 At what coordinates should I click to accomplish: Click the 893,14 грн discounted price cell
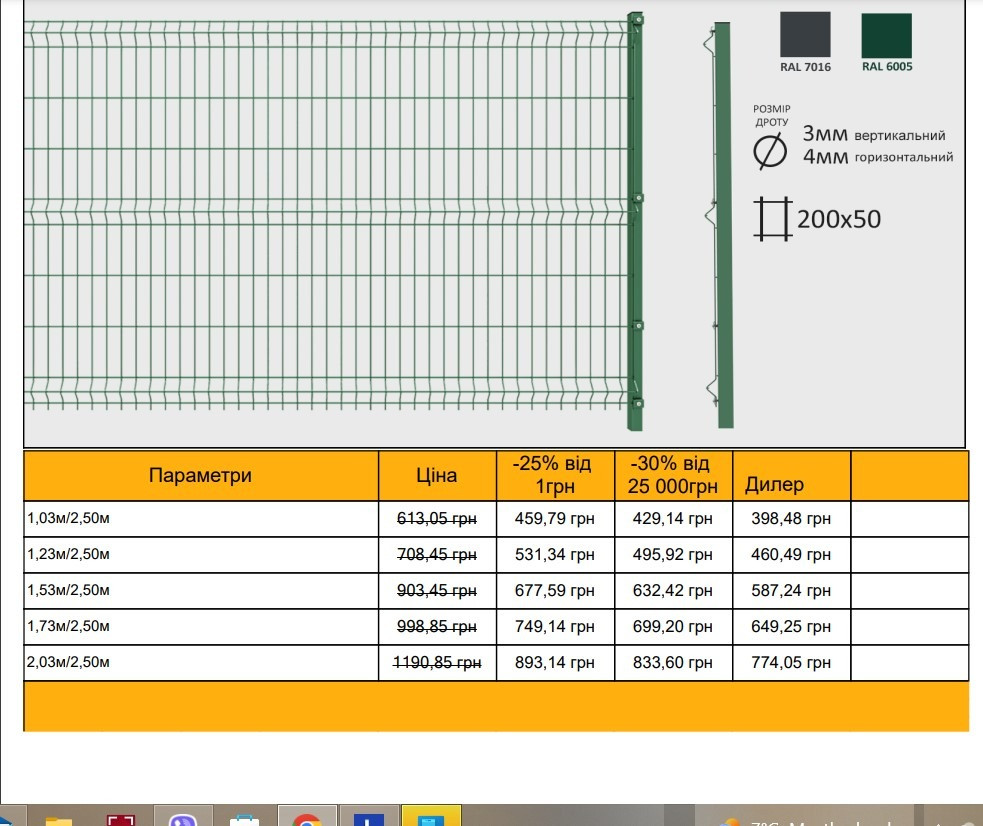pos(554,662)
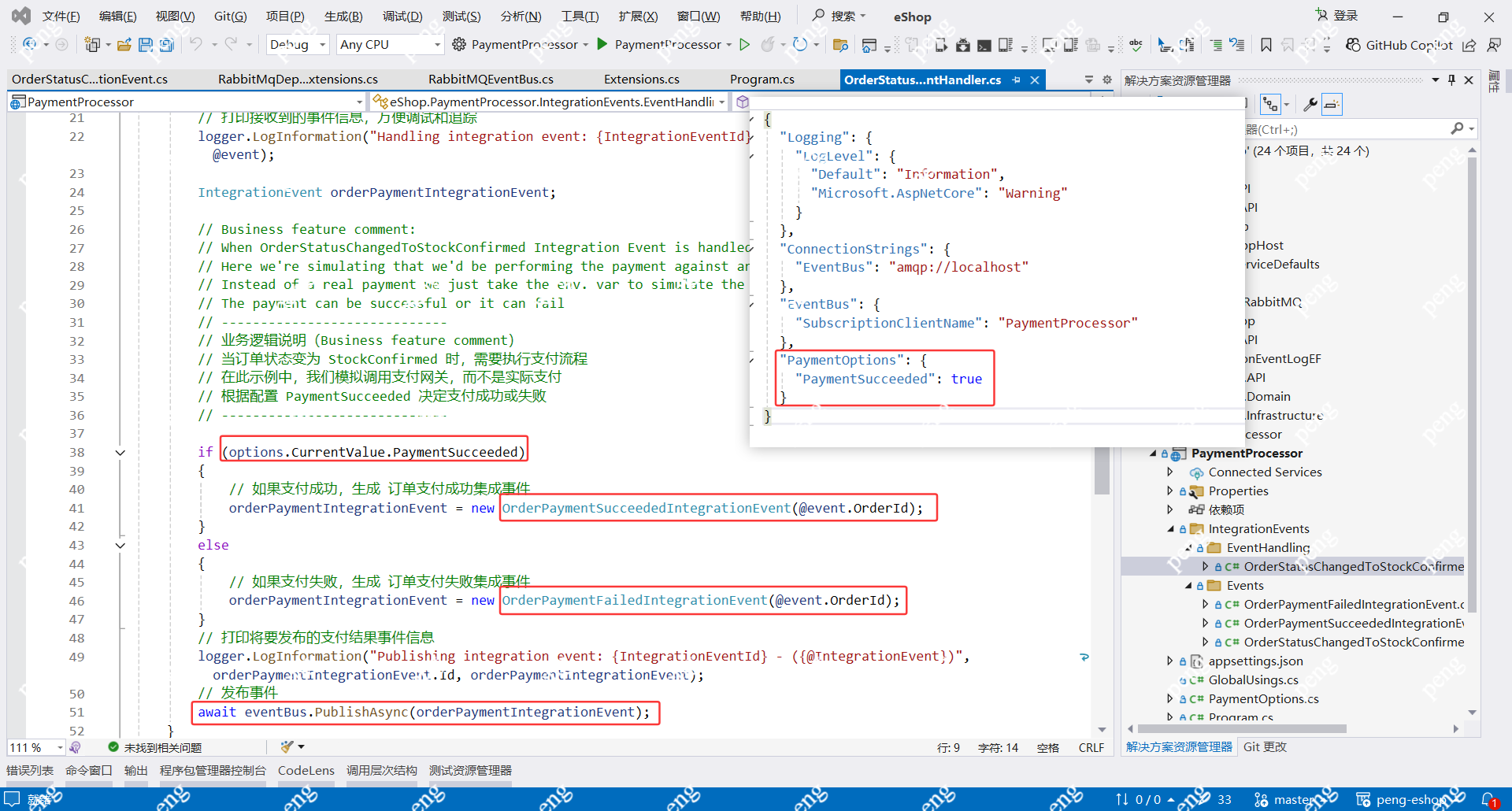Toggle Preview Selected Items button in Solution Explorer
Viewport: 1512px width, 811px height.
tap(1332, 104)
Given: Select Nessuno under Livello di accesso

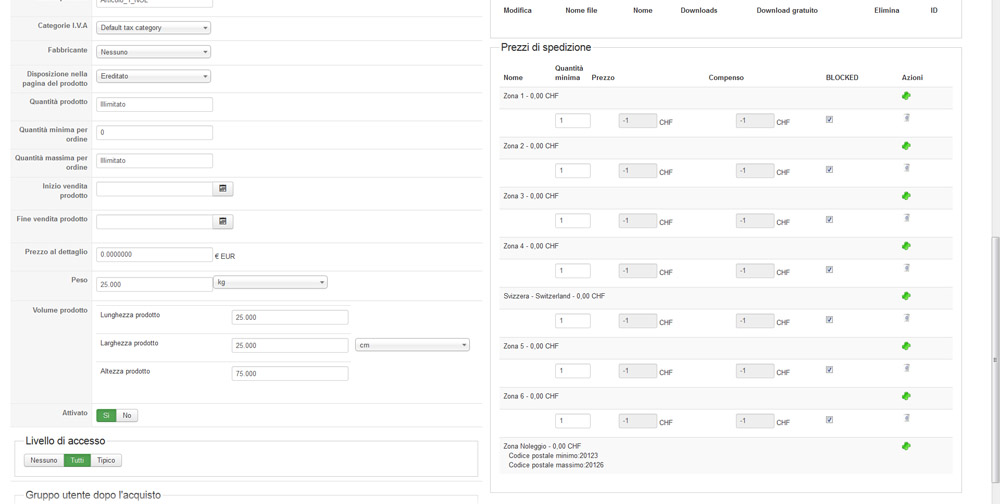Looking at the screenshot, I should [x=44, y=460].
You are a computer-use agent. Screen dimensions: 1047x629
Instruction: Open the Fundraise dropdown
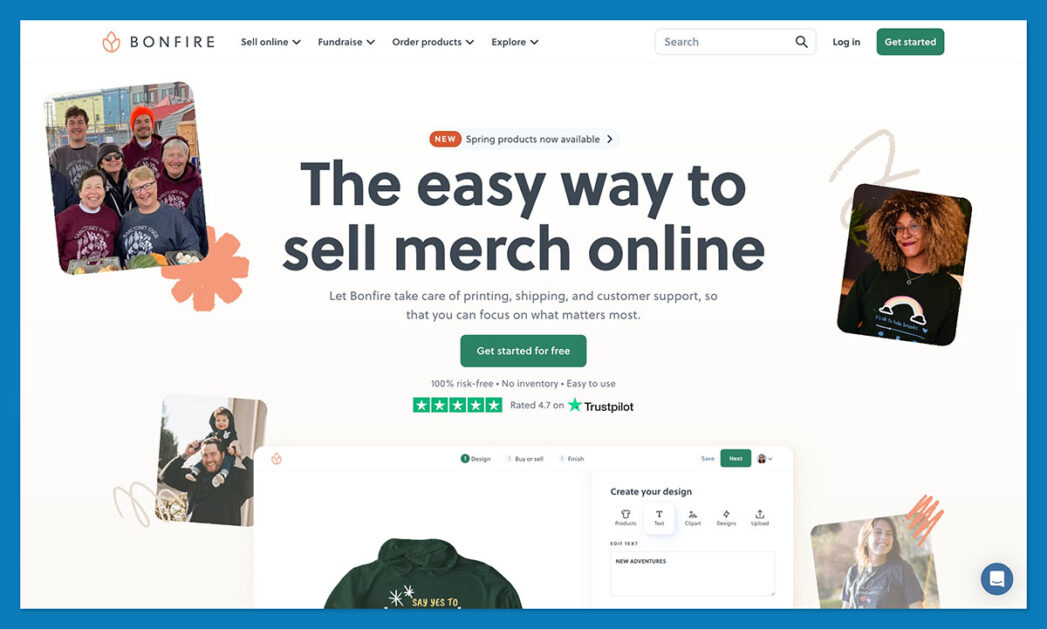346,41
***
Keep the pictures out and transcribe the entries exactly.

# [Task solution]
 At what coordinates should I click to accomplish: Click the 893,14 грн discounted price cell
pos(554,662)
Toggle Preview Selected Items button in Solution Explorer
Viewport: 1512px width, 811px height.
tap(1332, 104)
Given: Select Nessuno under Livello di accesso

Looking at the screenshot, I should [x=44, y=460].
You are a computer-use agent. Screen dimensions: 1047x629
Instruction: Open the Fundraise dropdown
346,41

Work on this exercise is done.